By Steve Weisman
As I entered the Spirit Lake Hatchery last Friday (April 27), I saw DNR biologists and technicians busily collecting walleye eggs from big female walleyes. “How can that be,” I asked myself, “with the lakes still mostly ice covered. Where are they getting these fish?” Gillnetting this year has been limited to only a couple of boats able to find just enough open water to net a few nights. Those efforts had already yielded 640 walleyes as of April 28th. However, another 662 spawner walleyes had been caught during that same time period without gillnets.
Where are these fishing coming from if the gillnetting has been limited? As Paul Harvey used to say, “And now for the rest of the story.” Spirit Lake Fishery manager Kim Hawkins and her crew took the other 662 spawners in unorthodox ways.
As Hawkins told me earlier in April, “Walleyes are triggered to spawn by two things. First is the photoperiod or length of day. The optimal date is somewhere around mid-April. Water temperature is also important with most spawning happening when the water temps hit the mid-40s.”
With the warmer water at the north end of East Okoboji, the walleyes were heading to that shallow water, but in addition, they were also drawn into the spillway, which is running high with water from Big Spirit Lake. The DNR found hundreds of walleyes fighting that current in that narrow spillway. Adult walleyes there for the taking! So, the workers put on their waders and proceeded to net 359 walleyes in four days of effort.
The process went like this. One of the biologists would don a special backpack, which is specifically designed to shock fish. The electrical current this unit puts in the water is very mild, but is highly engineered to stun fish and not hurt them. Electricity flows from a battery into the control box on the backpack and then into the water through a long hand wand. A wire trails behind in the water to complete the circuit. As fish are stunned, other biologists on either side quickly dip net the fish in the rapidly flowing water and transfer them out of the spillway and into a tank truck. It is definitely treacherous work in such fast moving water with nets full of big walleyes.
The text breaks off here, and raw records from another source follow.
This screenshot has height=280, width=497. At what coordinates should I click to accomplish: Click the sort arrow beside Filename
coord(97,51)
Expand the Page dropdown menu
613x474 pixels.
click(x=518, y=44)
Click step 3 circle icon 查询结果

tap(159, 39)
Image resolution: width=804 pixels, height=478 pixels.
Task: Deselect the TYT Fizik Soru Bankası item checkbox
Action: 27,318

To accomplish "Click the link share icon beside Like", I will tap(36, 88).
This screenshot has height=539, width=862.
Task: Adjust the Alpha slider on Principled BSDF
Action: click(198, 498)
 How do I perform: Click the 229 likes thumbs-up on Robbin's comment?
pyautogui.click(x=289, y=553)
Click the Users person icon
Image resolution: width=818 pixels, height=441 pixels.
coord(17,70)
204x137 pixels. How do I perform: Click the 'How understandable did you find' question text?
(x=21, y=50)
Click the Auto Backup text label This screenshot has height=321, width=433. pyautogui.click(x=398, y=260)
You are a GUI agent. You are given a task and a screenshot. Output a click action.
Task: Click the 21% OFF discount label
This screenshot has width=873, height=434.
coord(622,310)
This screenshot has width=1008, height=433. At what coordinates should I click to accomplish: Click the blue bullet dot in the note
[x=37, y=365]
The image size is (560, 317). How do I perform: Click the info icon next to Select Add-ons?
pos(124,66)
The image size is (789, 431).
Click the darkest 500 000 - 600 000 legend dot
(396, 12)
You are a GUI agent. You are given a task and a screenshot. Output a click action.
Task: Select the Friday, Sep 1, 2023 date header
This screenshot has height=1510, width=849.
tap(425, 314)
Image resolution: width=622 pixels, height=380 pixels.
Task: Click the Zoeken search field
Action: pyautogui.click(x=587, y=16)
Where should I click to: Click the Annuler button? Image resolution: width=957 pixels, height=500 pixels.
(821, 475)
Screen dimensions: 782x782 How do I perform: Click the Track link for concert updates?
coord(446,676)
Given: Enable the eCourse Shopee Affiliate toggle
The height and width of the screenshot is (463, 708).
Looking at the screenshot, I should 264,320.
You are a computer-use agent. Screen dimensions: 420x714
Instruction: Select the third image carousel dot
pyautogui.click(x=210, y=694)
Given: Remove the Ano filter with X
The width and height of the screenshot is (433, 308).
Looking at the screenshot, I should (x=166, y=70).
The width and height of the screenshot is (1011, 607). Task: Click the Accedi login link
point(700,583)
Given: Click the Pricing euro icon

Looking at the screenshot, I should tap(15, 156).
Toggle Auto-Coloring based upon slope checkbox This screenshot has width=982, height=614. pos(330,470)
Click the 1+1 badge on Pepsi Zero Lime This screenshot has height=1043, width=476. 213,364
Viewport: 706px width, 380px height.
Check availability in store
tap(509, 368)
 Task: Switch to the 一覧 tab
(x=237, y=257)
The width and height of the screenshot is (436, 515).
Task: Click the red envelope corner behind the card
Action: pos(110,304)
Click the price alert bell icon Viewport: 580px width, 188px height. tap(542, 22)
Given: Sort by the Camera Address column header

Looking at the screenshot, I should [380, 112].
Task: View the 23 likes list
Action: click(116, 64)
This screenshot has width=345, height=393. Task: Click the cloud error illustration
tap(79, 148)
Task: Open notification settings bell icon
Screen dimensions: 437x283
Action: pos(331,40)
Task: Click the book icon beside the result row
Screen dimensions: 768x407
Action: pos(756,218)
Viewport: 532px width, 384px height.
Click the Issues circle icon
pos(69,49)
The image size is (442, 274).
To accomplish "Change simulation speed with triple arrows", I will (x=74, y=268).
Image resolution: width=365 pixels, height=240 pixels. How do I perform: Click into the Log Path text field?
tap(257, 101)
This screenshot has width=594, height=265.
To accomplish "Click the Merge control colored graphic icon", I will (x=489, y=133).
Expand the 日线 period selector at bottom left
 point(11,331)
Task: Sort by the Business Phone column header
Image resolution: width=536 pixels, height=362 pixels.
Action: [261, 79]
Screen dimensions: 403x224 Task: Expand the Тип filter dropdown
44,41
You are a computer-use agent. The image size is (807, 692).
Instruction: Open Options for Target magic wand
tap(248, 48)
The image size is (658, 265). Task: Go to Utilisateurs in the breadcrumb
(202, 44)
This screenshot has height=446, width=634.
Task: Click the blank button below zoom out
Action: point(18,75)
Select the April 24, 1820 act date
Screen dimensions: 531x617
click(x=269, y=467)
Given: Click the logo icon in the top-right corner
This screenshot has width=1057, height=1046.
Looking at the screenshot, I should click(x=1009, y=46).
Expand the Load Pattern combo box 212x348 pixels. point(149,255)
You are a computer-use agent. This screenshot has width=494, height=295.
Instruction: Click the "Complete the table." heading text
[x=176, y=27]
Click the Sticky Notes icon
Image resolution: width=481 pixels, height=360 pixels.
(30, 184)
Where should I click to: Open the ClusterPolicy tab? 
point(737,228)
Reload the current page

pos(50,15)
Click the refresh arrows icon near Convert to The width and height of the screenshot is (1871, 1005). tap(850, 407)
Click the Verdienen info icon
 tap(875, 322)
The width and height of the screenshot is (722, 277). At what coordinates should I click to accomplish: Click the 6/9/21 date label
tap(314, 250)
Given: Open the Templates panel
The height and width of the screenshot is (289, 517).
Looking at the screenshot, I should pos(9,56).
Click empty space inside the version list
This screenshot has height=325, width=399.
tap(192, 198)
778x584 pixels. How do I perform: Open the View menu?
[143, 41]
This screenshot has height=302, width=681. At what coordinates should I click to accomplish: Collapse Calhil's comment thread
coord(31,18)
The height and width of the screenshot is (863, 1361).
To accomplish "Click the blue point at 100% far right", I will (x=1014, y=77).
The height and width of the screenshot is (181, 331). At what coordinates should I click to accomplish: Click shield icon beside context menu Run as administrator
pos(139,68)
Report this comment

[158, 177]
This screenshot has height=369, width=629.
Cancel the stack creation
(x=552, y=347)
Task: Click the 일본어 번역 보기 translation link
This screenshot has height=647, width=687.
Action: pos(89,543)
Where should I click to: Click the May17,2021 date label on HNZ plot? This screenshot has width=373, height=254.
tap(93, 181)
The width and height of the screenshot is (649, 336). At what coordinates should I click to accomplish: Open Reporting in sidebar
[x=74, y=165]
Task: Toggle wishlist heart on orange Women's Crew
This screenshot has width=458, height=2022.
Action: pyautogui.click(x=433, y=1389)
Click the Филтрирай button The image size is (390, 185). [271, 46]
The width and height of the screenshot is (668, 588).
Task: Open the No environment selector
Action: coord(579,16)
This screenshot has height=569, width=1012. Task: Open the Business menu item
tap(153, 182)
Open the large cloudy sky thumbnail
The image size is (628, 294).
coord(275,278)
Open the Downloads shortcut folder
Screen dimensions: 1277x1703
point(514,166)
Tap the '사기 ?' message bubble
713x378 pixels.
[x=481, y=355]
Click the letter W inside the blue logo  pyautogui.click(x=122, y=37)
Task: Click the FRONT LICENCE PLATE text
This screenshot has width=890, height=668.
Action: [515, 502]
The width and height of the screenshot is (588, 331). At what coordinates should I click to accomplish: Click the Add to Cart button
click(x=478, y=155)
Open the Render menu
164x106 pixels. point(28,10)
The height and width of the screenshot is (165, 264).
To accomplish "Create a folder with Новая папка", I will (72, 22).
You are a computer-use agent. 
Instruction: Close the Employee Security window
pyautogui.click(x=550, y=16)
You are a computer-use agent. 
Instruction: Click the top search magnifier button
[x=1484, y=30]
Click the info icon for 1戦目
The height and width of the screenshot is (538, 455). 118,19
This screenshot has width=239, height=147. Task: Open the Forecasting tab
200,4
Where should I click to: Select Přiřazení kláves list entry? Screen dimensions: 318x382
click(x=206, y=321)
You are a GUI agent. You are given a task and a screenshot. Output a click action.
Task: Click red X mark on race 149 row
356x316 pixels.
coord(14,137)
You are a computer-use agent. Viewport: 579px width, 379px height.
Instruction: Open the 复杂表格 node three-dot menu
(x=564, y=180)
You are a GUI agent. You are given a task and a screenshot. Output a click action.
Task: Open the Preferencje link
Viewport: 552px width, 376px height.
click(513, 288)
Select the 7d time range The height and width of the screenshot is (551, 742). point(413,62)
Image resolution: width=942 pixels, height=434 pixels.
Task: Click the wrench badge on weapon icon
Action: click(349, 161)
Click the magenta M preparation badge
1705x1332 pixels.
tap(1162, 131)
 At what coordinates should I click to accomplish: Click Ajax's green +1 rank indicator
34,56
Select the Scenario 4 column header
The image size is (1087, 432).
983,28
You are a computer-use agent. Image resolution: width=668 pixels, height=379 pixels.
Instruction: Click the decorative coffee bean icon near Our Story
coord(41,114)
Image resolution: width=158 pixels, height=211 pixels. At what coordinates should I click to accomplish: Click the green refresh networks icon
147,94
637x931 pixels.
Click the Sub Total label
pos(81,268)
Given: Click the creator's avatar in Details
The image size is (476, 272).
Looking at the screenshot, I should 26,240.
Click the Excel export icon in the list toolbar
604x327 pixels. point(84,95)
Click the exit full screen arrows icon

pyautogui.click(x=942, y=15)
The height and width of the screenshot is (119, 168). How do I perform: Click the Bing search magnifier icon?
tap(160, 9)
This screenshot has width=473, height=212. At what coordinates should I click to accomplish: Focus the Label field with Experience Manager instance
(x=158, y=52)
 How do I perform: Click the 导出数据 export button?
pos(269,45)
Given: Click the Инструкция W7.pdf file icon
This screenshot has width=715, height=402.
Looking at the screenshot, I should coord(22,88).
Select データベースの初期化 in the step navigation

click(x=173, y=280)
If that weren’t enough, another 303 walleyes were taken during the same four-day period in the fast water at the end of the spillway in East Okoboji Lake. Crews used an electrofishing boat and a team of netters to catch the stunned fish as they drifted downstream.
All of this non-traditional work has been done during the daylight hours, with traditional gillnetting efforts taking place at night and into the early morning. I guess you could say that even during an abnormally late ice out with limited options for netting, Hatchery personnel have followed the old adage “where there is a will, there is a way!” The bottom line is this: we don’t have walleyes if these folks can’t catch enough fish. No matter the means, they continue working long days and nights to get the job done.
This was going to be the end of the story, but then Mike Hawkins, fisheries biologist, gave me a call on Saturday afternoon and said they would be electroshocking the fast water in the narrow spillway late Sunday morning. It was really kind of cool with several dozen spectators watching. As Mike and two other biologists donned their waders, the tank truck was stationed near the bridge and other DNR personnel were standing on the bridge waiting to take the nets with walleyes and put them quickly in the tank.
Watching the three biologists work their way through the rocky bottom and into the fast current, it definitely was a risky and tricky task. It was kind of cool as Hawkins extended the probe to the bottom, walleyes began to pop to the surface with the two netters working to catch the walleyes as they floated downstream. Pretty soon, bystanders were yelling encouragement as if at a ball game. “Hey there’s one over there,” “Look to your left,” “Whoa, there’s a big one, get her!” Pretty incredible stuff!
Largest walleye taken this spring so far is an 11.2 pounder and the largest musky taken is a 37.5 pounder, obviously from East Okoboji. Limited gillnetting and the daytime electrofishing will continue, and as it does the hatchery will continue to fill with eggs.